## What to do
Word for word, quote the lines from the one containing "Task: Click the Gateway column header label" to the end of the entries below, including both. Leave pictures out.

Collected data:
********

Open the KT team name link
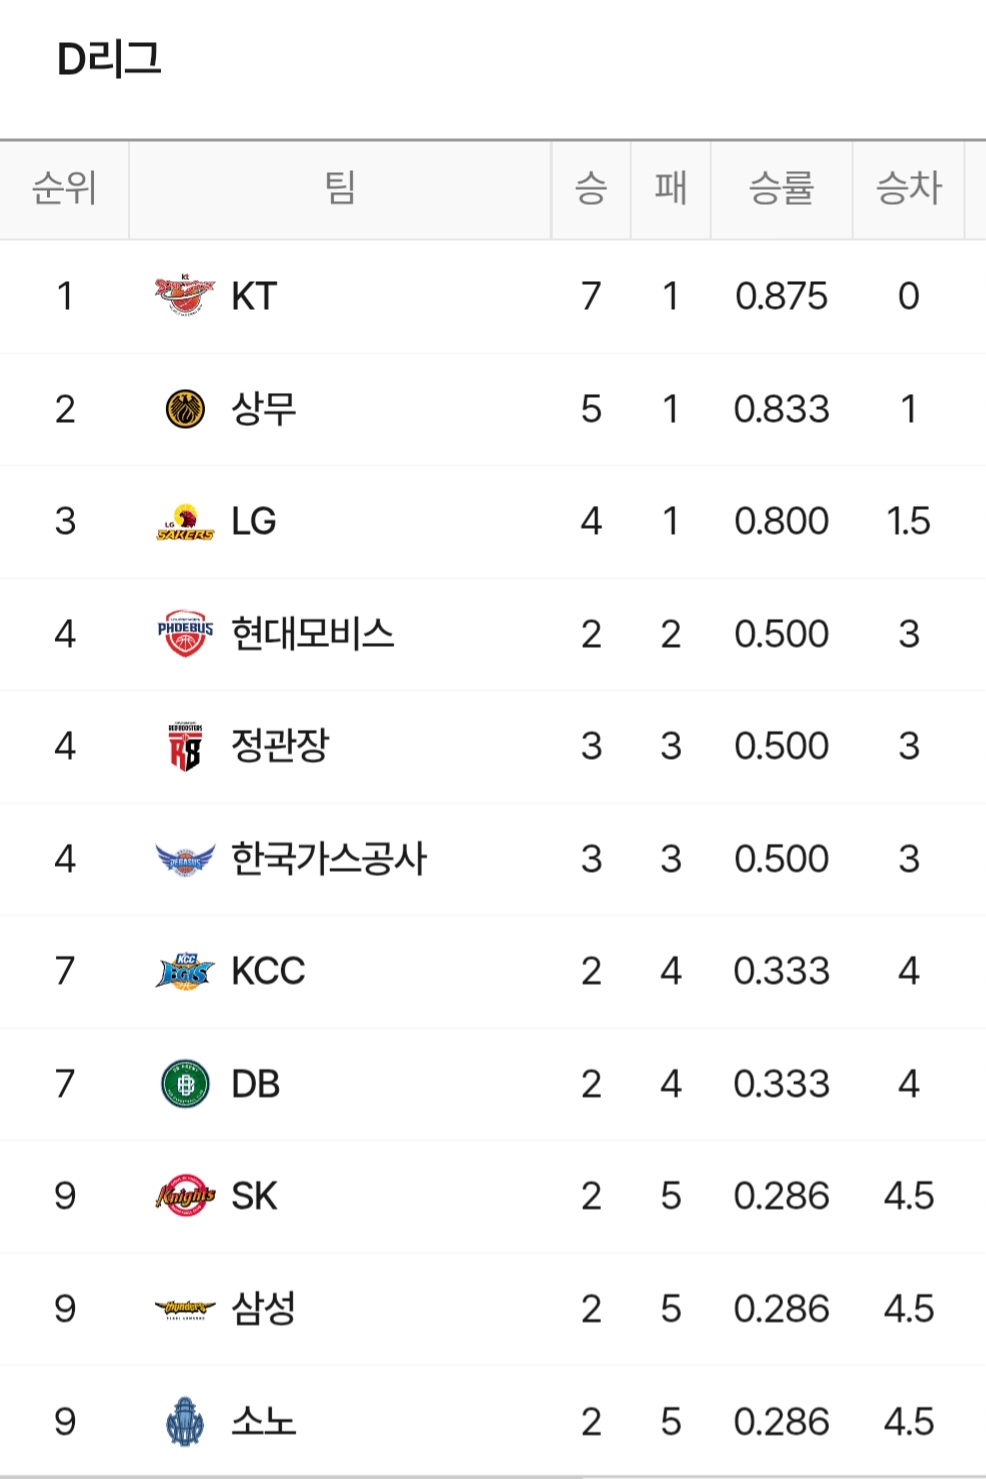 tap(254, 296)
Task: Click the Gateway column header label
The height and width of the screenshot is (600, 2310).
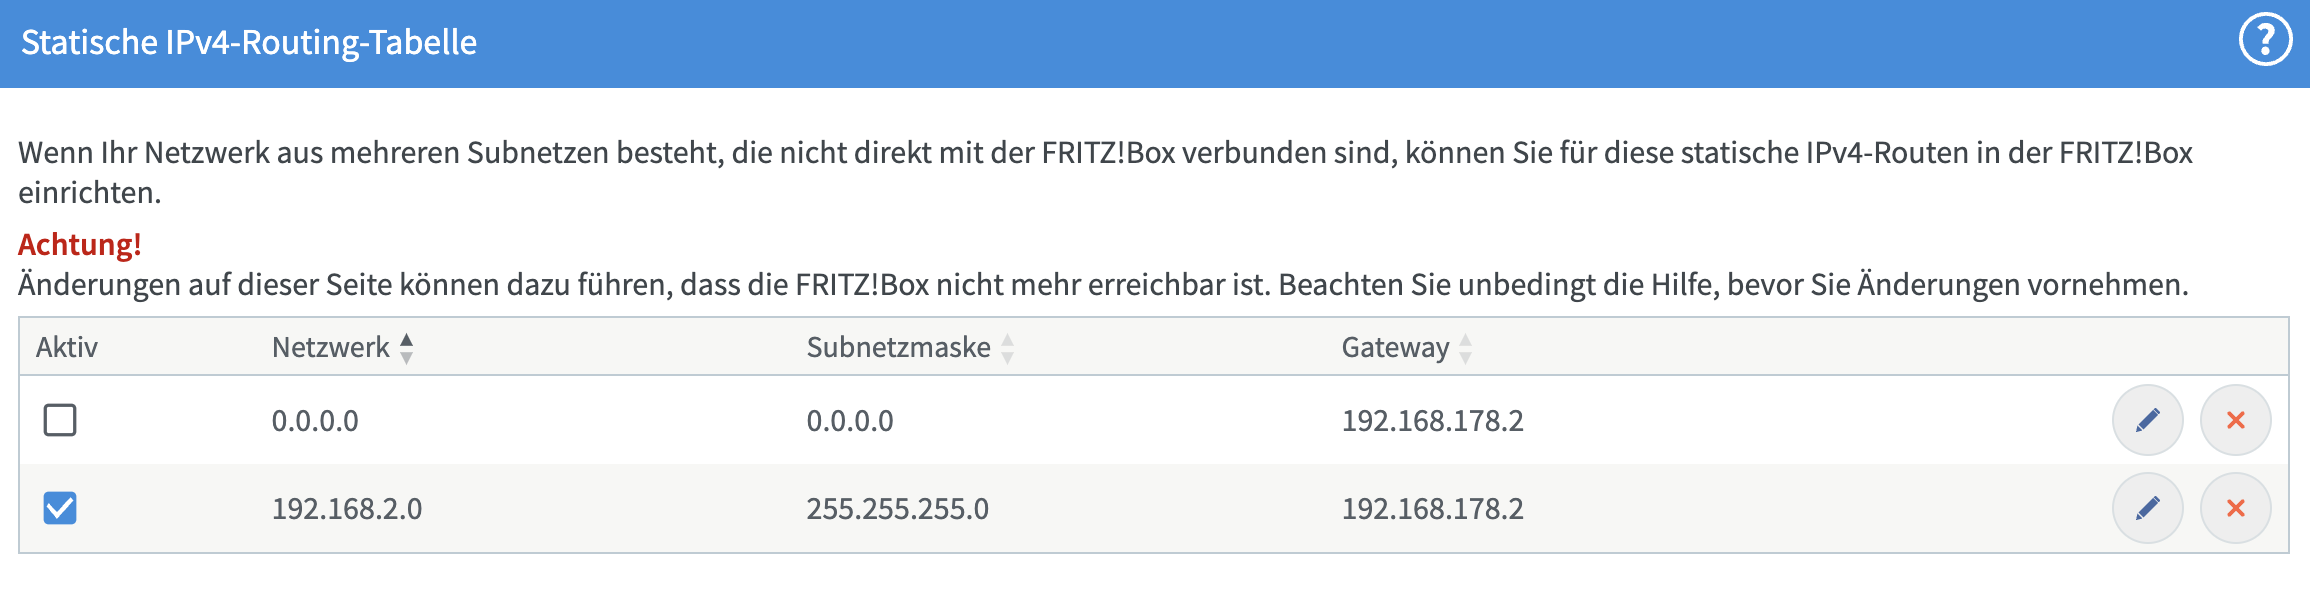Action: (x=1394, y=348)
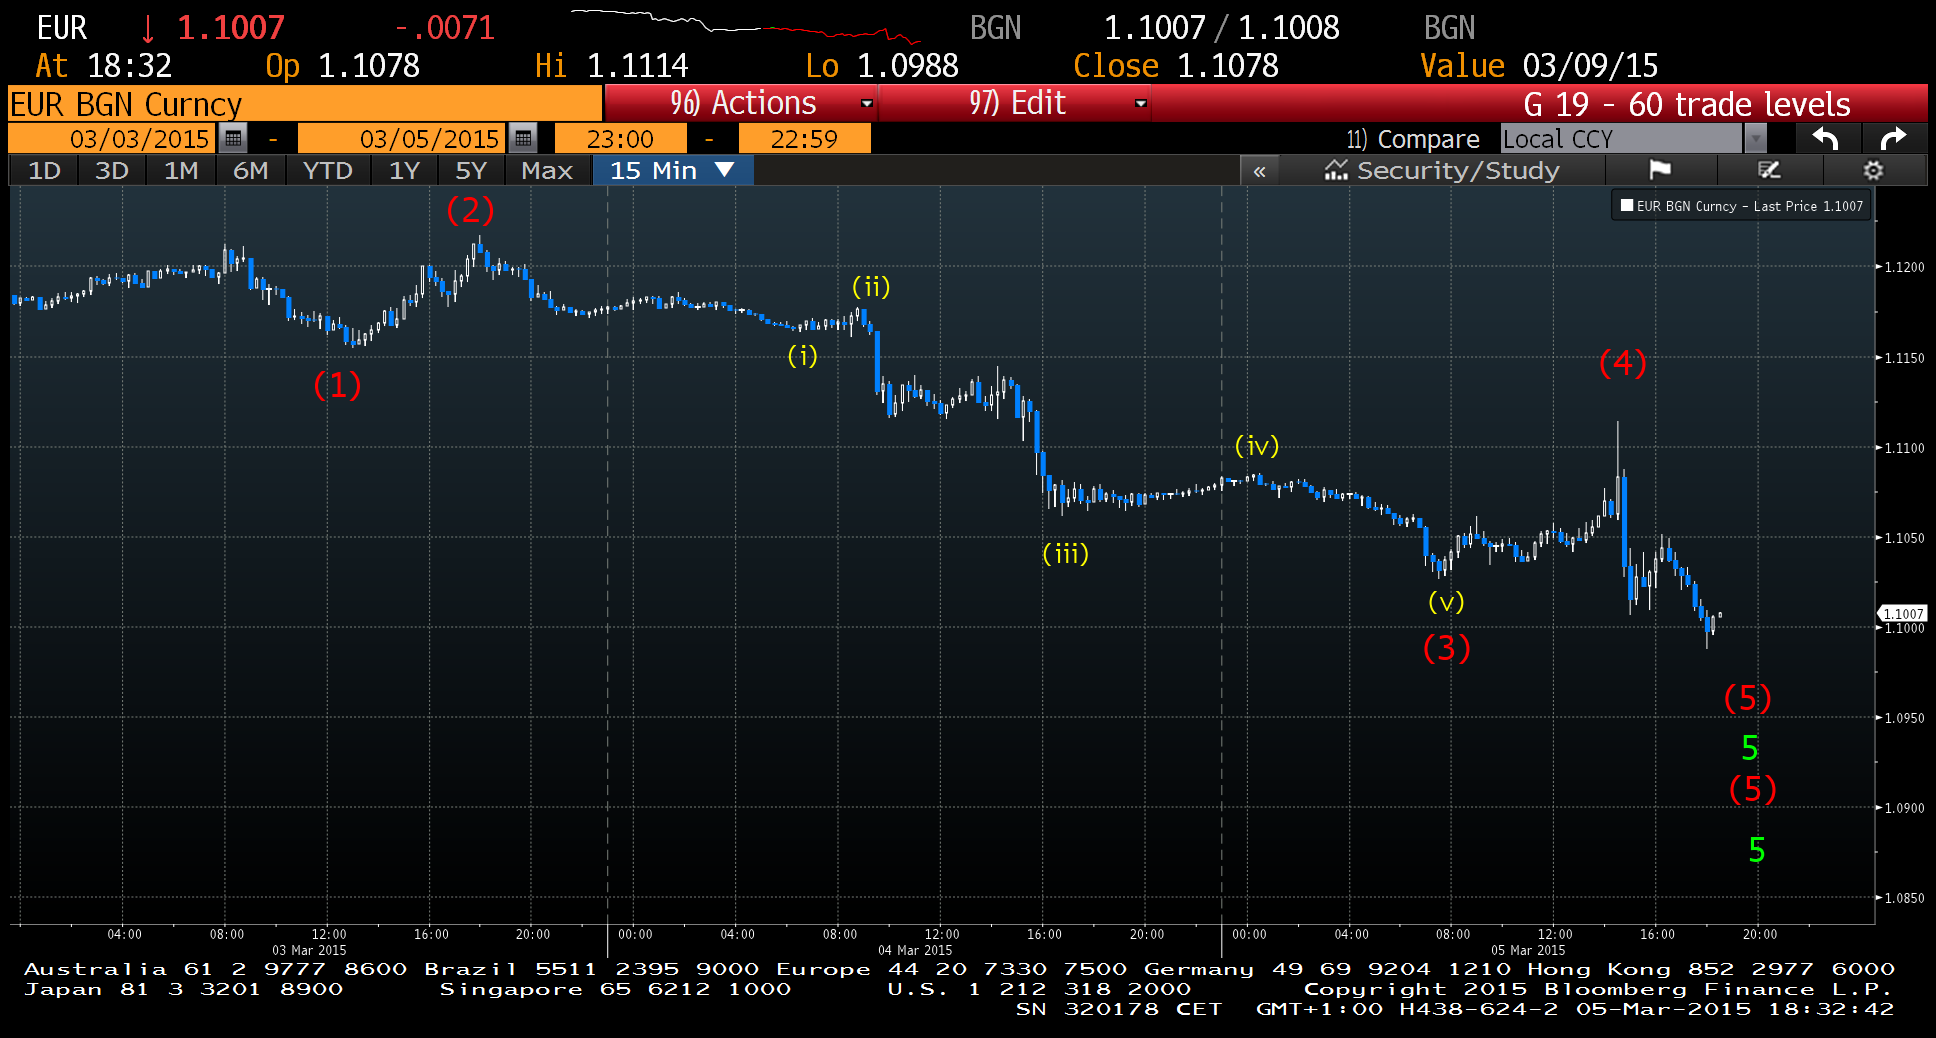Expand the 96) Actions dropdown
1936x1038 pixels.
(866, 103)
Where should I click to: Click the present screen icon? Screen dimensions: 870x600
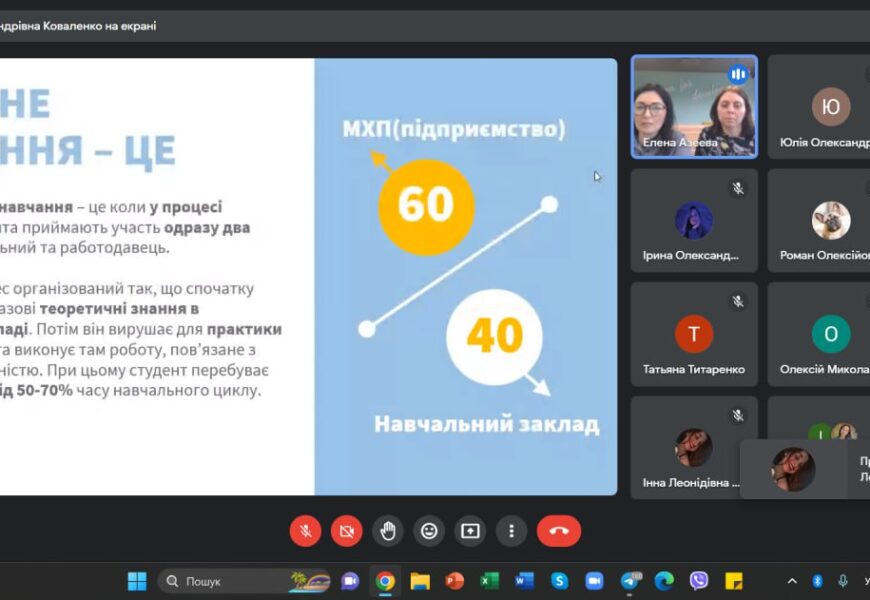(x=470, y=531)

********

## Solution for this problem
Task: Click the Gateway column header label
The height and width of the screenshot is (600, 2310).
Action: (x=1394, y=348)
Expand the 96) Actions dropdown
1936x1038 pixels.
(866, 103)
Where should I click to: Click the present screen icon? Screen dimensions: 870x600
(x=470, y=531)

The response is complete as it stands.